Marjo van der Knaap (principal investigator), Gert Scheper and Peter Heutink receive a prestigious TOP grant from ZonMw. ZonMw’s TOP program is designed to create scope for major scientific initiatives. The budget is approximately € 650k per grant. The project title is “White matter disorders in children: from magnetic resonance to basic defect and treatment”. The focus of the research on childhood brain white matter disorders of the Neuroscience Campus Amsterdam is on unclassified childhood disorders. Novel diseases are defined by their distinct pattern of Magnetic Resonance Imaging (MRI) abnormalities. Subsequently, a search is started for the related disease genes. Identification of a disease gene is followed by studies on disease mechanisms, in particular to find openings for treatment. This line of research has been extremely successful and has led to the definition of several disorders, including Vanishing White Matter disease (VWM) and Megalencephalic Leukoencephalopathy with subcortical Cysts (MLC).

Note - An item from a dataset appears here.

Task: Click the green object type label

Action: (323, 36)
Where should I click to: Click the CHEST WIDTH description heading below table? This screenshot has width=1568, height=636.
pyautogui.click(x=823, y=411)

The TOP grant goes to two specific projects.
1.Genetic studies. We receive 800-1000 MRI second opinions on unclassified leukoencephalopathies per year. With these high numbers we can identify extremely rare disorders of which we only know a few patients. The family data are insufficient for genetic linkage. With funding of the ZonMw grant we will apply whole exome analysis by massive parallel sequencing, also known as next generation sequencing, to find the related genes.
2.Disease mechanisms of VWM. We have found the five genes for VWM in 2001. We have acquired increasing insights into brain pathology and pathophysiology, but our findings have not closed the gap between genetic defect and detrimental activation of certain pathways and the selective involvement of oligodendrocytes and astrocytes. With the ZonMw funding we will address this subject. The genes that are mutated in VWM encode proteins that form the complex eIF2B, which is involved in regulation of protein synthesis. We will follow two complementary approaches, ribosomal profiling and pulsed SILAC, to identify proteins of which the synthesis is directly affected by mutations in subunits of eIF2B. We will use cells from the newly developed VWM mouse models as well as cultured cells treated with small interfering RNAs to reduce expression of relevant genes. We expect that insight into the proteins that have an altered expression in VWM will increase our understanding of the mechanism by which a defect in eIF2B leads to a disease that primarily affects oligodendrocytes and astrocytes.